DIRECTIONS ->
1. List every named argument passed to HTML::PullParser->new in the code of the forum post below about searching and extracting HTML paragraphs.
2. Using the forum post below about searching and extracting HTML paragraphs, decide whether each statement agrees with it: (a) the code offered has been tested; (b) the format sub of CGI::Wiki shows HTML::PullParser in use; (c) the code lowercases the tag name before comparing it to "p". Answer yes or no for each and quote the deciding words.
3. Pick up the forum post below about searching and extracting HTML paragraphs from its last line and continue the text.
[BEGIN EXCERPT]
OxPM: Search and Extract

Thu Dec 5 05:44:08 CST 2002

On Thu 05 Dec 2002, Julian Martin <julianmartin at ntlworld.com> wrote:
> I would like to search some html pages for a keyword and then
> extract the <p>blah, blah......keyword........blah</p> and then put
> the <p>blah, blah......keyword........blah</p>'s into a results page.

HTML::PullParser is nice for parsing HTML.  See
  http://search.cpan.org/author/GAAS/HTML-Parser-3.26/lib/HTML/PullParser.pm

and see it in action in the format sub of CGI::Wiki at
  http://search.cpan.org/src/KAKE/CGI-Wiki-0.05/lib/CGI/Wiki.pm

You could probably do something like the following (untested).

------------------------------------------------------------

my ( $buffer, $matched, @results );
my $parser = HTML::PullParser->new( doc   => $html_page_content,
                                    start => '"START", tag, text',
                                    end   => '"END", tag, text',
                                    text  => '"TEXT", tag, text'   );
while ( my $token = $parser->get_token ) {
    my ( $flag, $tag, $text ) = @$token;

    if ( $flag eq "START" and lc($tag) eq "p" ) { # start of a new paragraph
        # If the current buffer matched, add it to the results.
[END EXCERPT]
[BEGIN DATA SEGMENT]
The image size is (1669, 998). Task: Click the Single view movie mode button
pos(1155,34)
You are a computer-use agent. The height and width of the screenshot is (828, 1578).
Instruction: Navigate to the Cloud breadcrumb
[END DATA SEGMENT]
RESPONSES TO THE EXERCISE ->
1. doc, start, end, text

2.
(a) No: "You could probably do something like the following (untested)."
(b) Yes: "see it in action in the format sub of CGI::Wiki"
(c) Yes: "lc($tag) eq "p""

3.
        push @results, $buffer if $matched;
        # Reinitialise the buffer and reset the "matched" flag.
        $buffer = "";
        $matched = 0;
    }

    $buffer .= $text; # whatever this token is, we want it in the buffer

    # Put your keyword matching stuff in here, and set $matched to 1
    # if it does match.

}

# @results should now be an array of strings, each one containing the
# HTML for a paragraph which matched your keywords, and it should be
# in the order in which the paragraphs appeared on the page.
# It won't have the very last paragraph if that matched, though - see below.

------------------------------------------------------------

But I just wrote that off the top of my head, so don't just cut and
paste it blindly, read the docs and check it does what I think it does.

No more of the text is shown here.